Molecular topography of toxic shock syndrome toxin 1 as revealed by spectroscopic studies.

Molecular characterization of toxic shock syndrome toxin 1 has been carried out and compared with a group of functionally related staphylococcal enterotoxins. The secondary structure analysis of the far-UV circular dichroic spectrum of toxic shock syndrome toxin 1 revealed 6.25% alpha-helix, 51.25% beta-pleated sheets, 9.0% beta-turns, and 33.5% random coils. The pattern, in general, was similar to the staphylococcal enterotoxins. Four antigenic sites have been predicted for toxic shock syndrome toxin 1 by using the secondary structure information in combination with the hydrophilicity calculation. The location of the antigenic sites, in general, agrees with the experimental results. Topographical analysis of the tyrosine residues as determined by second-derivative UV spectroscopy [Ragone, R., Colonna, G., Balestrieri, C., Servillo, L., & Irace, G. (1984) Biochemistry 23, 1871-1875] showed that six of nine tyrosine residues are exposed to aqueous solvent.
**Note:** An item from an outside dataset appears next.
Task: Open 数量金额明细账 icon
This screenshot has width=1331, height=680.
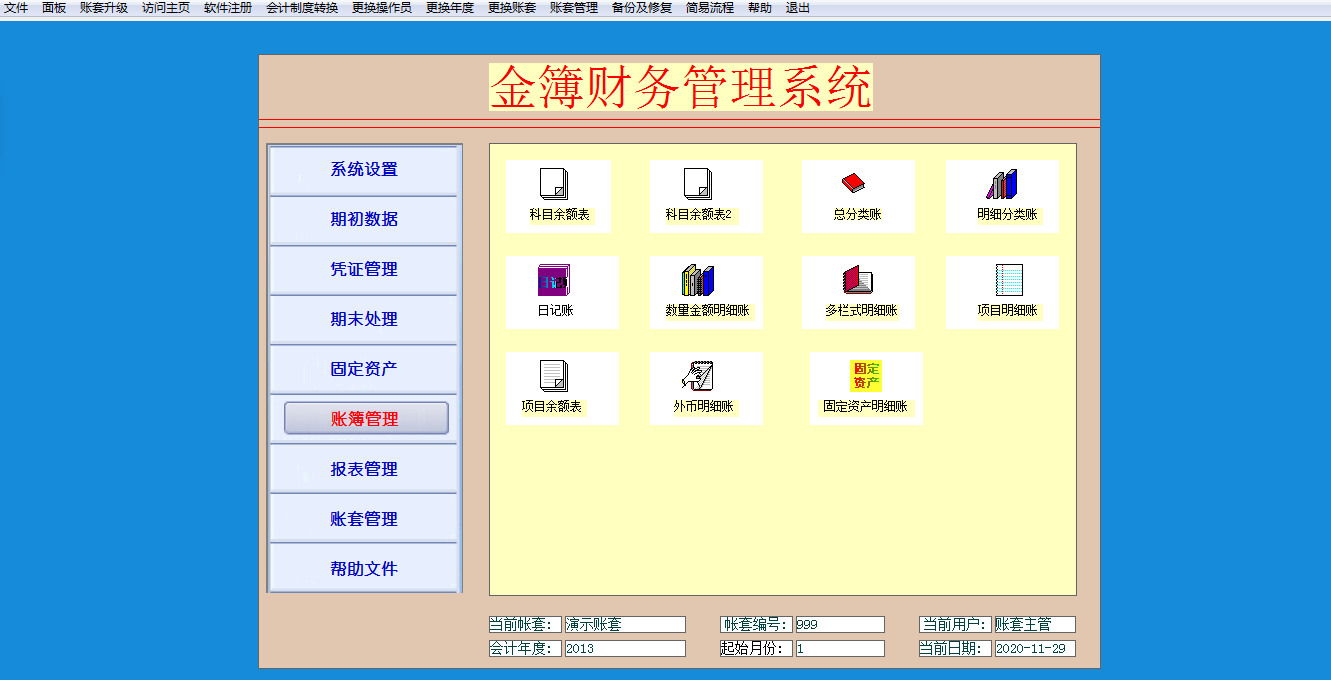Action: 698,280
Tryptophan fluorescence quenching studies with an anionic surface quencher, I-, and a neutral quencher, acrylamide, revealed that almost all of the tryptophan residues are buried in the protein matrix as their accessibility to the surface quencher is very low (17%). Since there are only three tryptophan residues in the amino acid sequence of the toxic shock syndrome toxin 1 and there is a tyrosine residue (Tyr-15, Tyr-115, and Tyr-153) next to each of the tryptophan residues (Trp-14, Trp-116, and Trp-154), it appears the tyrosine residues not exposed to the aqueous solvent are those next to the tryptophan residues. Functional implications of the topography of the tryptophan and tyrosine residues are assessed.